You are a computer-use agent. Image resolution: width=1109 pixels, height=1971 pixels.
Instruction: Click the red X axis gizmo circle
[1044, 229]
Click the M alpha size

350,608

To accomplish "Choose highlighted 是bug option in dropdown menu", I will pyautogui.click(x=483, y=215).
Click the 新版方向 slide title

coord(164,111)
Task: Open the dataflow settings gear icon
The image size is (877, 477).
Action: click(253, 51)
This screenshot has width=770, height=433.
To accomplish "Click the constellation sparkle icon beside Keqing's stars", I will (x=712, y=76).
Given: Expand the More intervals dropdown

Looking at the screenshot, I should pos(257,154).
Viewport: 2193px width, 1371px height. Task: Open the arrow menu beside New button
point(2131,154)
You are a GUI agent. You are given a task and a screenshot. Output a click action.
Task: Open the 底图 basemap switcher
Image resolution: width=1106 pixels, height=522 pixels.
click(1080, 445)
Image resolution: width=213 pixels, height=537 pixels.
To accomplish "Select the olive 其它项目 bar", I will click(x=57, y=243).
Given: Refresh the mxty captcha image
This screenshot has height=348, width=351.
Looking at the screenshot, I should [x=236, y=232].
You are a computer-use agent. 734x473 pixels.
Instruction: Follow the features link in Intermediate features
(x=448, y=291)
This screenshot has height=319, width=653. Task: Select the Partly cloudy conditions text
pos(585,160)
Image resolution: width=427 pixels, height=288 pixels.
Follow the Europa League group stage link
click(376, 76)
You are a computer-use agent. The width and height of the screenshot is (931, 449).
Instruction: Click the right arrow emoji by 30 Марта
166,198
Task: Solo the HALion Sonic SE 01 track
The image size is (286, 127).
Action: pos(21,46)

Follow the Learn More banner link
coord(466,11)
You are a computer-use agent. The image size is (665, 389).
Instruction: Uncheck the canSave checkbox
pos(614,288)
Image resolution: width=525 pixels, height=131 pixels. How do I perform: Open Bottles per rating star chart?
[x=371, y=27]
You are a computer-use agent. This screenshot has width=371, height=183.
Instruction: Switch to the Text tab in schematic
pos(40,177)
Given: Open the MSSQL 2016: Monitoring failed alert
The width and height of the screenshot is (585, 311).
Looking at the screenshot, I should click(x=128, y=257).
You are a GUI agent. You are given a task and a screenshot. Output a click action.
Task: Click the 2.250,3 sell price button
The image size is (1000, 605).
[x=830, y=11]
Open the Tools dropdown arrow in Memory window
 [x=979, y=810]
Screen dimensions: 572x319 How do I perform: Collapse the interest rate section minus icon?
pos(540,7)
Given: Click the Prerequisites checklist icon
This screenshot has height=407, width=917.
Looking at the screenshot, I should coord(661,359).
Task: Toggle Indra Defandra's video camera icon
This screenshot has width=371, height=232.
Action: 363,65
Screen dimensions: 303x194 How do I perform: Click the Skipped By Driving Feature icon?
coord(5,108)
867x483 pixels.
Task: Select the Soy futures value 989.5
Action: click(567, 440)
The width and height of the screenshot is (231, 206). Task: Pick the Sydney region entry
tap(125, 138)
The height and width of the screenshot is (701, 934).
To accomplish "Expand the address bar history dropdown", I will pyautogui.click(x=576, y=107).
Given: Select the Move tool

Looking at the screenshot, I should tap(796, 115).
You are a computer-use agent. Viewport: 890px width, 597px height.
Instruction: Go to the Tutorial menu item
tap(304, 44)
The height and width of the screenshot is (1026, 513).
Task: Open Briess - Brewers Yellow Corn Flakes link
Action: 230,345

▶ [What you are asked to do]: Please copy the data above line for line, without any changes.

▶ [Solved problem]:
You are a computer-use agent. Image resolution: width=1109 pixels, height=1971 pixels.
Instruction: Click the red X axis gizmo circle
[1044, 229]
Click the M alpha size

350,608

To accomplish "Choose highlighted 是bug option in dropdown menu", I will pyautogui.click(x=483, y=215).
Click the 新版方向 slide title

coord(164,111)
Task: Open the dataflow settings gear icon
The image size is (877, 477).
Action: click(253, 51)
This screenshot has width=770, height=433.
To accomplish "Click the constellation sparkle icon beside Keqing's stars", I will (x=712, y=76).
Given: Expand the More intervals dropdown

Looking at the screenshot, I should pos(257,154).
Viewport: 2193px width, 1371px height. Task: Open the arrow menu beside New button
point(2131,154)
You are a GUI agent. You are given a task and a screenshot. Output a click action.
Task: Open the 底图 basemap switcher
Image resolution: width=1106 pixels, height=522 pixels.
click(1080, 445)
Image resolution: width=213 pixels, height=537 pixels.
To accomplish "Select the olive 其它项目 bar", I will click(x=57, y=243).
Given: Refresh the mxty captcha image
This screenshot has height=348, width=351.
Looking at the screenshot, I should [x=236, y=232].
You are a computer-use agent. 734x473 pixels.
Instruction: Follow the features link in Intermediate features
(x=448, y=291)
This screenshot has height=319, width=653. Task: Select the Partly cloudy conditions text
pos(585,160)
Image resolution: width=427 pixels, height=288 pixels.
Follow the Europa League group stage link
click(376, 76)
You are a computer-use agent. The width and height of the screenshot is (931, 449).
Instruction: Click the right arrow emoji by 30 Марта
166,198
Task: Solo the HALion Sonic SE 01 track
The image size is (286, 127).
Action: pos(21,46)

Follow the Learn More banner link
coord(466,11)
You are a computer-use agent. The image size is (665, 389).
Instruction: Uncheck the canSave checkbox
pos(614,288)
Image resolution: width=525 pixels, height=131 pixels. How do I perform: Open Bottles per rating star chart?
[x=371, y=27]
You are a computer-use agent. This screenshot has width=371, height=183.
Instruction: Switch to the Text tab in schematic
pos(40,177)
Given: Open the MSSQL 2016: Monitoring failed alert
The width and height of the screenshot is (585, 311).
Looking at the screenshot, I should click(x=128, y=257).
You are a GUI agent. You are given a task and a screenshot. Output a click action.
Task: Click the 2.250,3 sell price button
The image size is (1000, 605).
[x=830, y=11]
Open the Tools dropdown arrow in Memory window
 [x=979, y=810]
Screen dimensions: 572x319 How do I perform: Collapse the interest rate section minus icon?
pos(540,7)
Given: Click the Prerequisites checklist icon
This screenshot has height=407, width=917.
Looking at the screenshot, I should coord(661,359).
Task: Toggle Indra Defandra's video camera icon
This screenshot has width=371, height=232.
Action: 363,65
Screen dimensions: 303x194 How do I perform: Click the Skipped By Driving Feature icon?
coord(5,108)
867x483 pixels.
Task: Select the Soy futures value 989.5
Action: click(567, 440)
The width and height of the screenshot is (231, 206). Task: Pick the Sydney region entry
tap(125, 138)
The height and width of the screenshot is (701, 934).
To accomplish "Expand the address bar history dropdown", I will pyautogui.click(x=576, y=107).
Given: Select the Move tool

Looking at the screenshot, I should tap(796, 115).
You are a computer-use agent. Viewport: 890px width, 597px height.
Instruction: Go to the Tutorial menu item
tap(304, 44)
The height and width of the screenshot is (1026, 513).
Task: Open Briess - Brewers Yellow Corn Flakes link
Action: 230,345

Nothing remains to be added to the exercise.